The leading cause of healthcare-associated gastroenteritis outbreaks is a scourge to long-term care facilities and requires stepped up prevention efforts, a new study finds.

Norovirus is a highly contagious virus that can cause vomiting and diarrhea. To track outbreaks in nursing homes, assisted living communities and other long-term care facilities, investigators from the Centers for Disease Control and Prevention merged collected data from U.S. health departments from 2009 to 2018.

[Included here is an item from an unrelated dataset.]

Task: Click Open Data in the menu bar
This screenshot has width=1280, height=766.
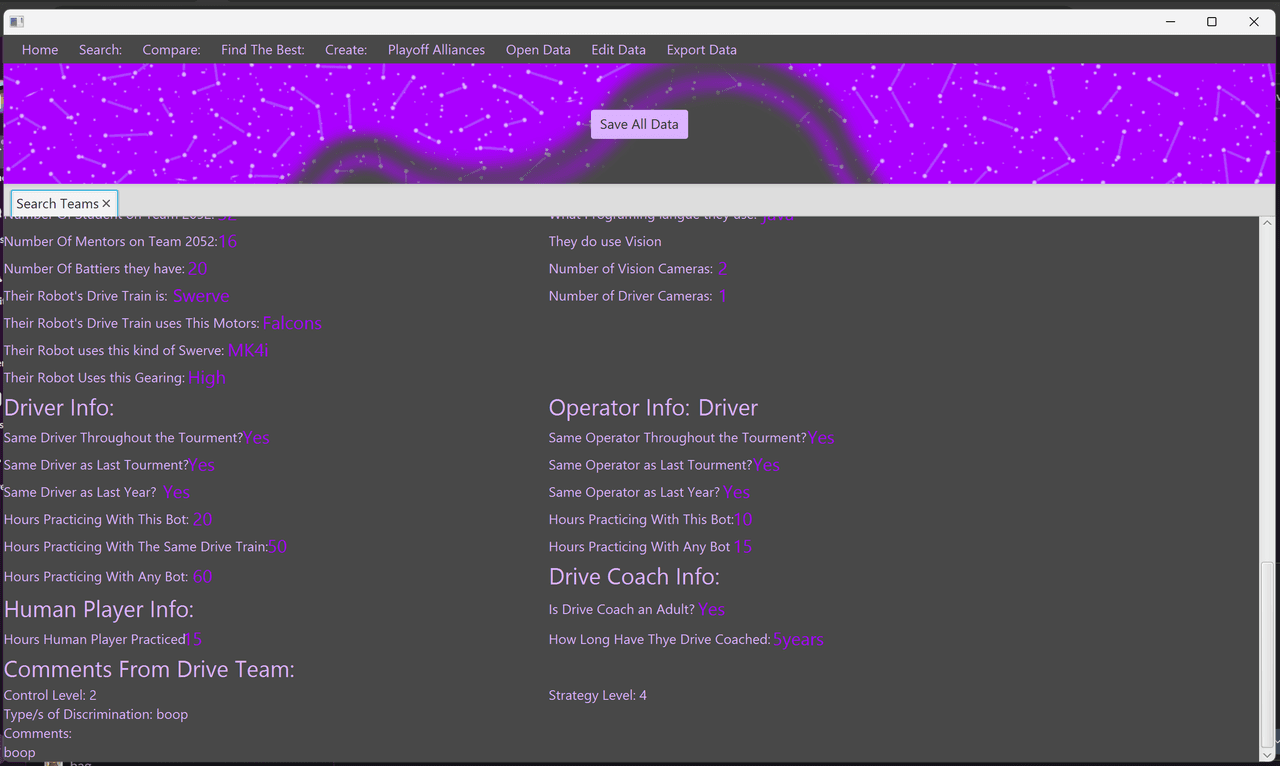Action: point(538,50)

During the study period, 50 states, Washington D.C., and Puerto Rico reported more than 13,000 norovirus outbreaks and upwards of 410,000 outbreak-associated cases in long-term care facilities. Outbreak rates appeared to be steady at about four per 100 facilities annually, investigators said. 

Most outbreaks (90%) spread person-to-person and occurred in winter, with 75% occurring in December through March. Residents had higher attack rates, at 29% than staff members, at 11%. And for every 1,000 cases, there were 22 hospitalizations and 2.3 deaths, reported Laura E Calderwood, MPH, of the CDC’s Division of Viral Diseases in Atlanta.

A look at prevalent virus strains revealed that NoV GII-4, the current dominant genotype in the general population, indeed was responsible for most outbreaks in the 4,425 facilities where these data were gathered. 

“LTCFs have a high burden of norovirus outbreaks,” Calderwood and colleagues wrote. “Outbreak surveillance can inform development of interventions for this vulnerable population, such as vaccines targeting GII-4 norovirus strains,” they concluded.

The researchers used data from the Centers for Medicare & Medicaid Services and the CDC’s National Center for Health Statistics to estimate state LTCF counts.

Full findings were published in the journal Clinical Infectious Diseases.